MMO: Are there one or two players that stand out to you from your time covering the Mets that had the best personalities and/or were good to the media?

Puma: I always loved covering Billy Wagner. He was so honest. There’s a quote from Rick Peterson when he said, “If it came into Billy’s mind, it came out of his mouth.” Which is true. He was always great with the media.

The year and a half Jeff Francoeur was on the team, he was a fun guy. He was another guy that was unfiltered and very helpful to the media. Those two pop into my head immediately, and I think both of them won the Good Guy Award that the New York staff of the BBWAA (Baseball Writers Association of America) gives out every year to the player that’s most helpful to the media.

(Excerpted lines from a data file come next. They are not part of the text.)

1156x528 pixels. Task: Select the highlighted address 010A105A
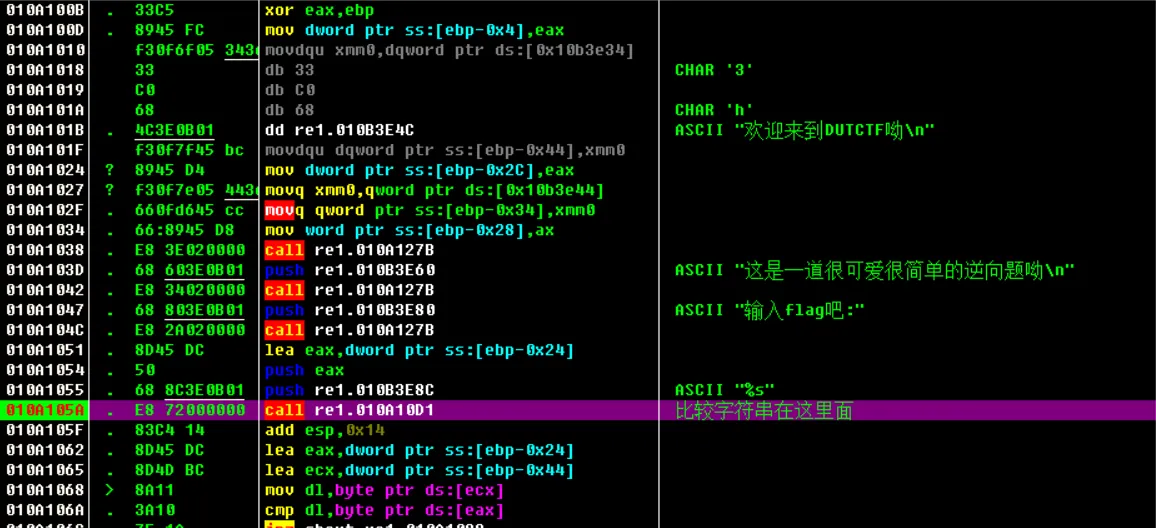45,410
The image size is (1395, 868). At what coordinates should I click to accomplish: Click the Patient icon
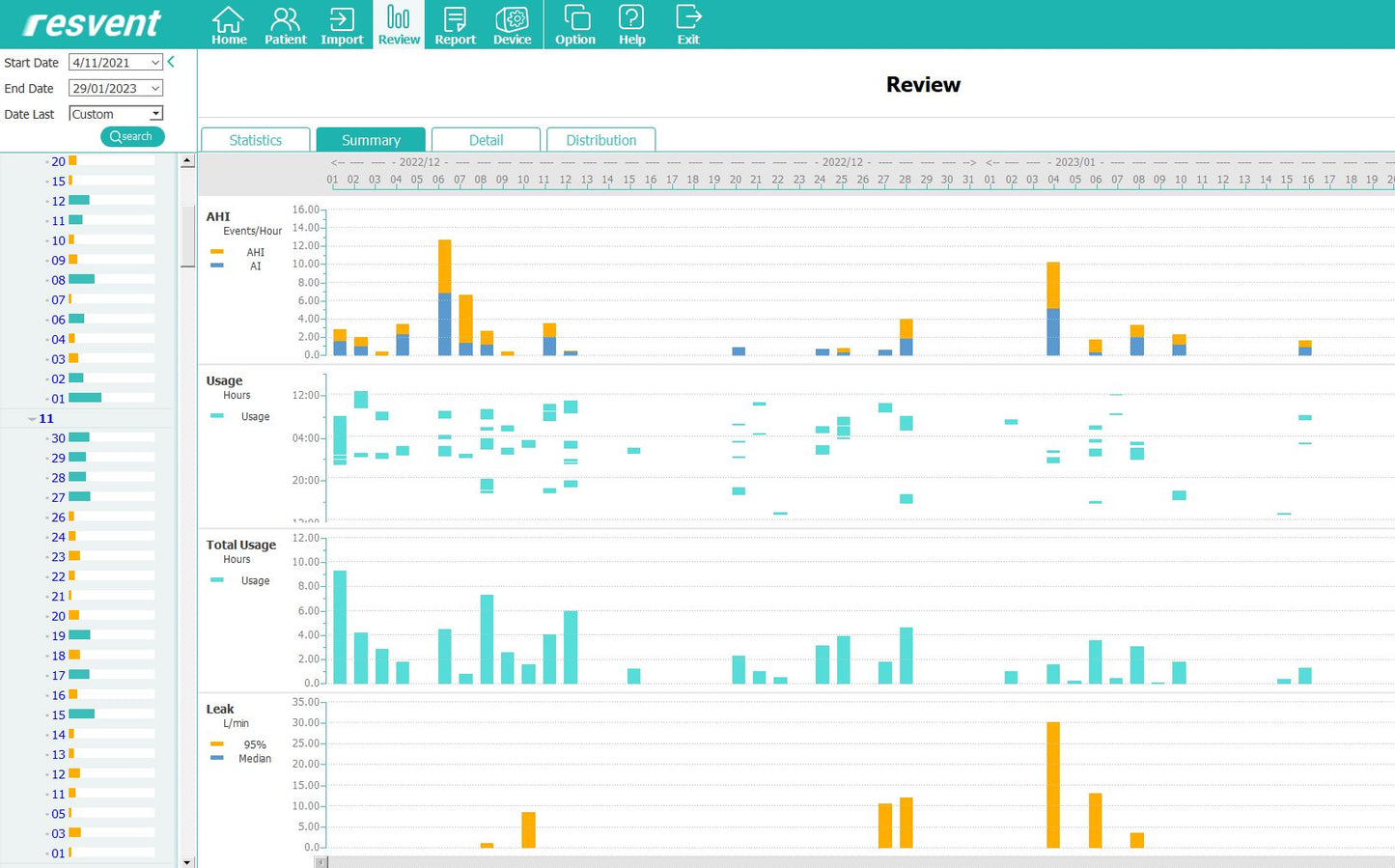(285, 25)
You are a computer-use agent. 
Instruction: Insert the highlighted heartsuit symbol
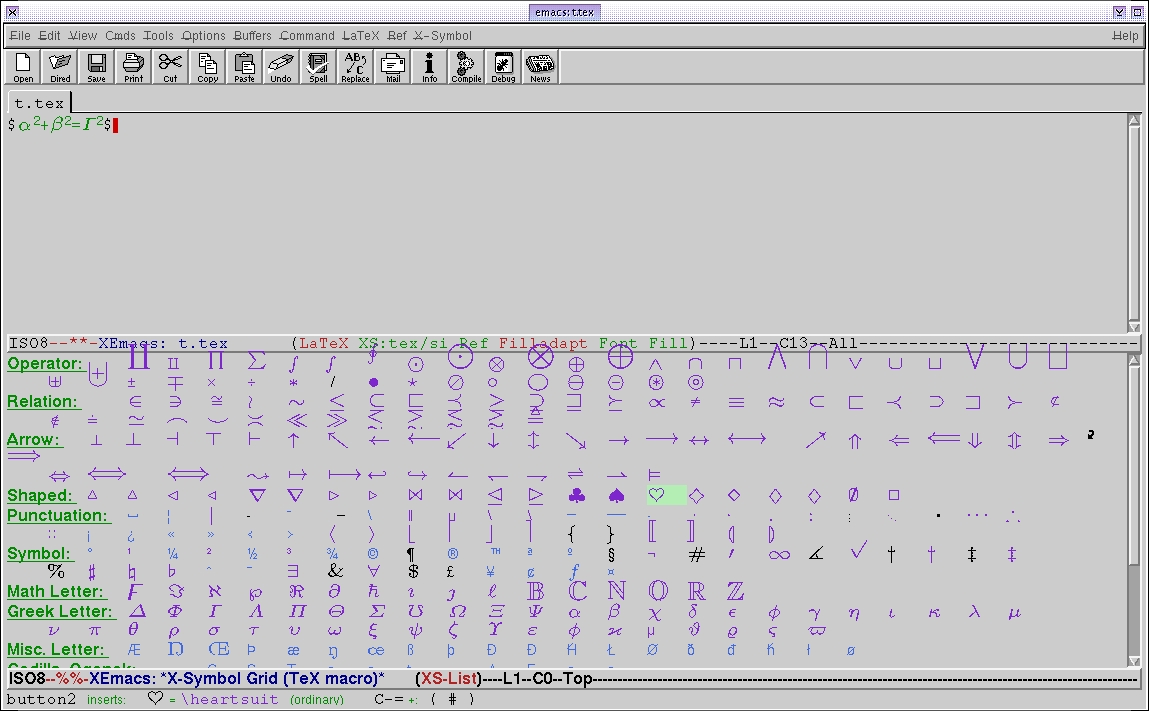pyautogui.click(x=657, y=495)
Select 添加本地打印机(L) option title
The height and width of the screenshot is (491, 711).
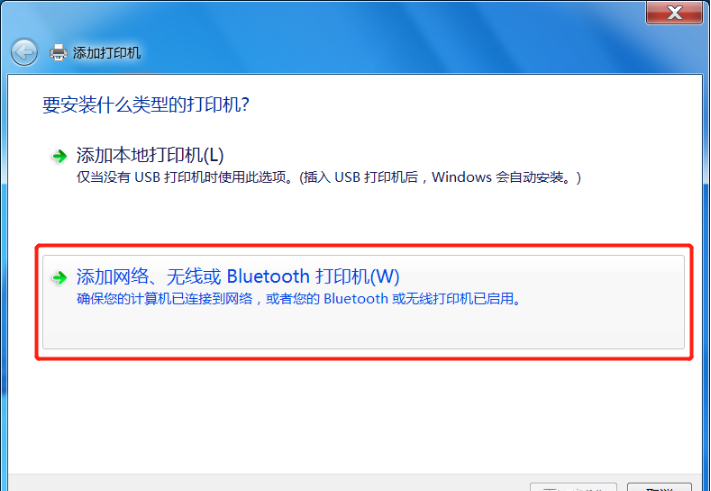tap(150, 156)
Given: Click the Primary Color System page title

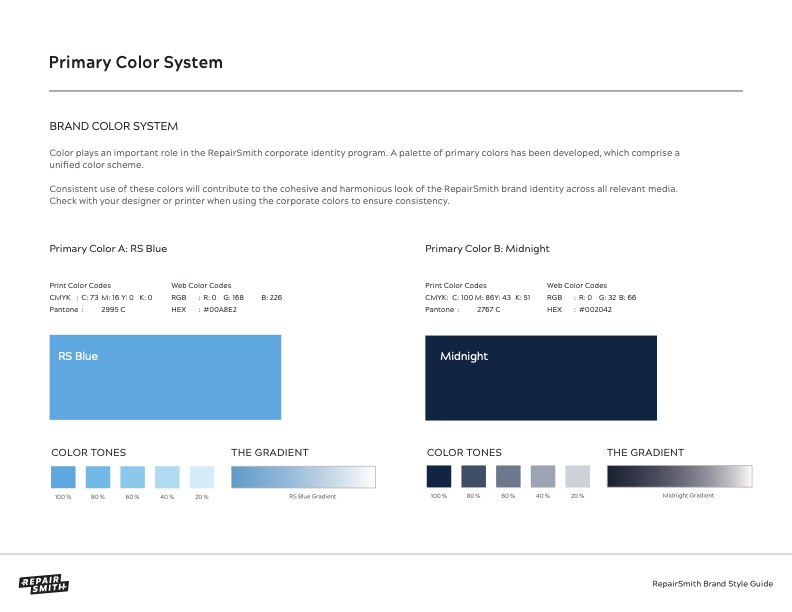Looking at the screenshot, I should (x=136, y=63).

MMO: Speaking of Wagner, your book confirms that he was the one that stuck the note on Lastings Milledges’ locker in 2006 that read, “Know your place, rook!”

Puma: [Laughs.] I think people, if they didn’t know it, strongly suspected it all these years. But it was the first time Wagner really opened up about the subject. I don’t think he had spoken extensively on the record about it before. I thought it was good in giving his perspective. And then Cliff Floyd jumped in talking about an incident in Philadelphia where he and Milledge were going to get to the ballpark early to work out and show that Milledge was committed. And then Milledge showed up at noon for a one o’clock game, well beyond the reporting time, and looking for his name on the lineup card.

I thought those anecdotes were very good, and Wagner coming forward and talking about it really for the first time added to the book.

MMO: What do you hope readers take away from the book?

Puma: Maybe a little bit of the dysfunction of the Mets in the last two-plus decades. There have been ups and downs, obviously, but I mostly hope they have fun with the book and get to see a little behind the curtain of what players, managers and executives were thinking at the time.

Often, what comes out in real-time is you get a lot of the varnished truth, and as years go by players are more likely to drop their guard a little bit and give you the unvarnished truth of what happened in certain situations. I kind of hope that this book gives you a look at that.